Her husband, Abdullahi Gallab, currently an associate professor in the ASU School of Social Transformation and Religious Studies, who had been the director of Culture and Information for the Sudanese Ministry of Culture and Information, was invited to Boston University as a Fulbright Humphrey Fellow in 1989. While the couple and their three children were in Boston, Gallab learned that he had been fired by Al-Bashir’s Islamist regime.

“It was dangerous for us to go back to Sudan, at which point we applied for asylum,” Ali said.  “We have been freedom fighters since, against the oppression of the Sudanese people."

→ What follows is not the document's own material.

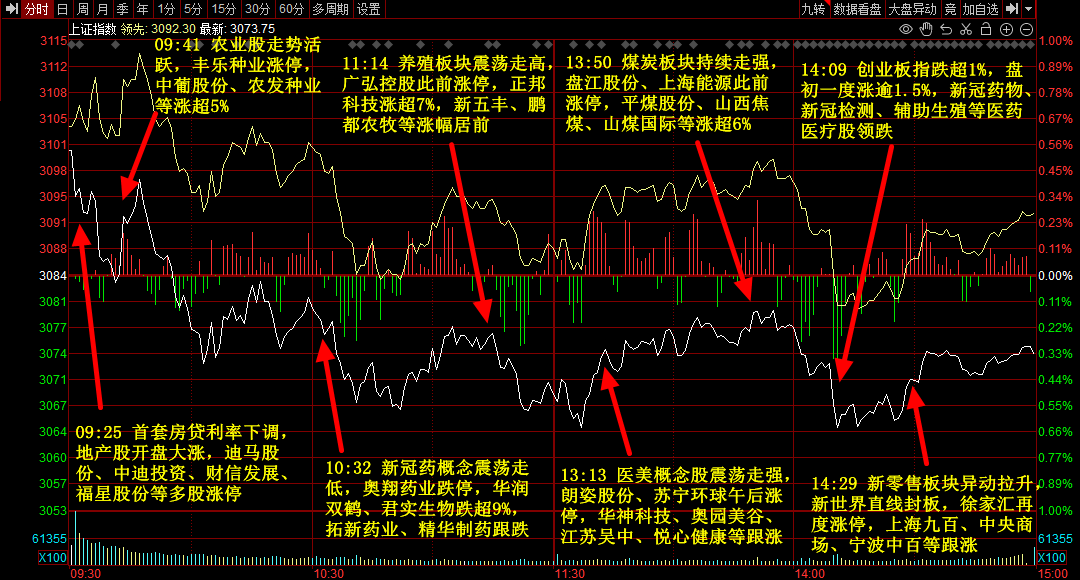
Task: Toggle the padlock lock icon
Action: pyautogui.click(x=988, y=30)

Through his connections in the academic world, Gallab completed his master’s and doctoral degrees at Brigham Young University and later found a faculty position at BYU, and Ali began her master’s studies in English and taught at BYU. She received her doctorate with honors in Middle Eastern Studies (with a focus on Arabic Literature and Islamic Studies) from the University in Utah in 2004.

With Islamic fundamentalists currently striving to reinstate what they perceive as “the perfect Islamic community” in many areas of the world, one would wonder if Ali worries about a backlash to her book.

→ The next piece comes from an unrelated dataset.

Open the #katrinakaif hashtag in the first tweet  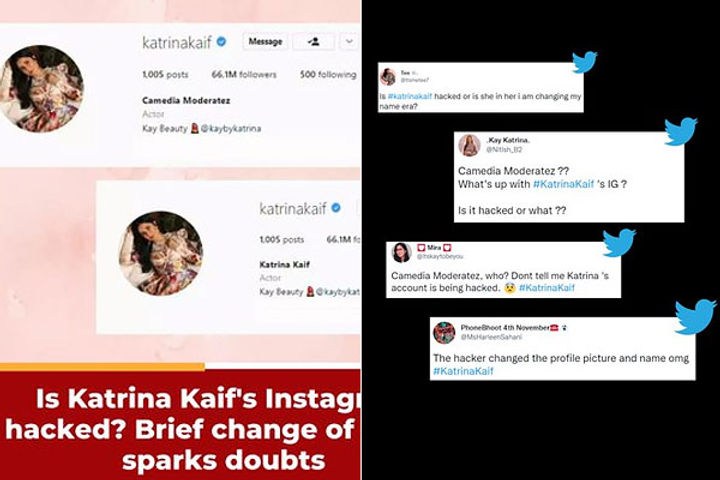[x=410, y=96]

“For the most part the book has been received quite positively within academic and scholarly circles,” she said. “But I had discussions with a few who oppose the idea and they have been quite enlightened discussions.

“I know, on the other hand, that the idea is utterly rejected by radicals, extremists and fundamentalists. For the young, or un-educated, or those oblivious to certain facts in Islam and the Qur'an, it takes education to introduce them to these facts to guard against subjecting them to radical influence.”

Ali is currently working on an annotated translation of ‘Abd al-Raziq’s book, which has not been translated wholly into English and is thus largely unavailable to the English reader. She has been invited by Oxford University Press to submit the manuscript for publication consideration as part of their series “Religion in Translation” with the American Academy of Religion. 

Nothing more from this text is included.